Ein Team von fünf geschulten Mitarbeitern erstellt dabei ein abwechslungsreiches Programm und gestaltet die Zeit. Durch Erzählen, Singen, Spielen und Bewegung werden die Sinne angeregt und Erinnerungen wachgerufen. Dabei wird ein monatlicher Themenplan erarbeitet, der je nach Jahreszeit inhaltlichen Bezug nimmt: von Erdbeerernte und Sommerbräuchen bis Bratäpfel und Wintermärchen. „Dabei kommt auch das praktische Werken nicht zu kurz, da werden auch mal nach alter Manier Meisenknödel gemacht oder Kerzen gezogen“, erklärt Gabi Pauli, Alltagsbegleiterin und Mitarbeiterin des Betreuungsteams.

 

Um der Erinnerung auf die Sprünge zu helfen, dienen oft auch Objekte aus früheren Tagen wie altes Spielzeug als Impulsgeber.

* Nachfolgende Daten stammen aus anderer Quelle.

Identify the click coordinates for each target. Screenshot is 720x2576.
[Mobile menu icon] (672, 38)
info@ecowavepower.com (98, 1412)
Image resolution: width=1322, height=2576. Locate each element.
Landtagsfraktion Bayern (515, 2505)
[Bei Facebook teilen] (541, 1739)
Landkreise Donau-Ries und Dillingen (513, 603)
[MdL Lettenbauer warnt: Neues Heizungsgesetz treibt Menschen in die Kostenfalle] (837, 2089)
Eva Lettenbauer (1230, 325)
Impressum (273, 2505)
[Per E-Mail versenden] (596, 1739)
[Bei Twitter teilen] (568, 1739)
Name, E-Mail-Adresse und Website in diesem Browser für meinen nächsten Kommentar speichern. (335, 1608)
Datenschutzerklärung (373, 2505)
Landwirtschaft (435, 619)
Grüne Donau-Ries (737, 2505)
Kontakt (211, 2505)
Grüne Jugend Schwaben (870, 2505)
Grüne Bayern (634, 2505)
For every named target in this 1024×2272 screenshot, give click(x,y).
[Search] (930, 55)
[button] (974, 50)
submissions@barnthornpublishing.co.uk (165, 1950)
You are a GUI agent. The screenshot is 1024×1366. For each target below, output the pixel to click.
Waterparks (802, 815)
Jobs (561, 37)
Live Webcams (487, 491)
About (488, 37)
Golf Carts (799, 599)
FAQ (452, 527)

Das Murmelspiel, das alte Puppenbett oder der „Dopp“ – ein typisches Holzspielzeug aus der Region – rütteln so längst vergessene Geschichten wach und schnell entspinnt sich ein lebhaftes Gespräch unter den Teilnehmern über Erlebnisse aus der Kindheit.

 

Unzählige lustige, spannende, traurige, in jedem Fall aber sehr berührende Lebensgeschichten wurden seit der Gründung des Cafés im Jahr 2003 wieder zu Tage gebracht. „Da rollt auch so manche Träne“, weiß Gabi Pauli.

 

Die Spurensuche ist nicht nur für die älteren Gäste ein spannendes Abenteuer, sondern bedeutet auch für die Betreuer eine persönliche Herausforderung. „Es erfordert einiges an Wissen, behutsam mit Erinnerungen umzugehen und diesen einen angemessenen Rahmen zu geben“, erklärt Gabi Pauli. „Menschliche Wärme, Einfühlungsvermögen, Anteilnahme und Zuhören sind dabei wichtige Voraussetzungen.“

 

Bis zu 20 Gäste nehmen das Angebot des Cafés inzwischen in unterschiedlicher Häufigkeit wahr. Die steigende Nachfrage hat bereits einen Umzug in größere Räumlichkeiten erfordert. Seit 1. April 2013 befindet sich das Café Spurensuche im 2. Stock des Gesundheitszentrum Büchenbeuren. Das Gebäude ist zentral gelegen, bequem zu erreichen und dank Aufzug barrierefrei zugänglich. Mit zum Angebot zählt auch ein Hol- und Bringdienst für die Gäste.

 

In früheren Tagen hatte das „Maije-Gehen“ hier im Hunsrücker Raum eine lange Tradition. Vor allem im Winter besuchte man sich gegenseitig, nicht ohne den Strickstrumpf oder eine andere Handarbeit im Gepäck zu haben und erzählte. Mit der Einrichtung des Cafés Spurensuche wird ein Stück dieser vergessenen Tradition wieder zum Leben erweckt.

 

Zur Einweihung der neuen Räume am 12. Juni 2013 stellte Pfarrer Baldur Stiehl, Geschäftsführer der Ev. Altenhilfe und Krankenpflege Nahe-­Hunsrück Mosel gGmbH, Träger der Diakonie-Sozialstationen, denn auch stolz fest: „Es ist unser Ziel auf die individuellen Bedürfnisse der hilfs- und pflegebedürftigen Menschen und ihrer Angehörigen einzugehen und dabei deren Selbstbestimmung zu wahren. Mit diesem erweiterten Angebot ist das ein großes Stück gelungen.“

 

Der wachsende Zulauf gibt der Idee des Biografie Cafés recht und ist ein ermutigendes Beispiel dafür, dass man dem Leben zwar nicht mehr Tage, aber den Tagen mehr Leben geben kann …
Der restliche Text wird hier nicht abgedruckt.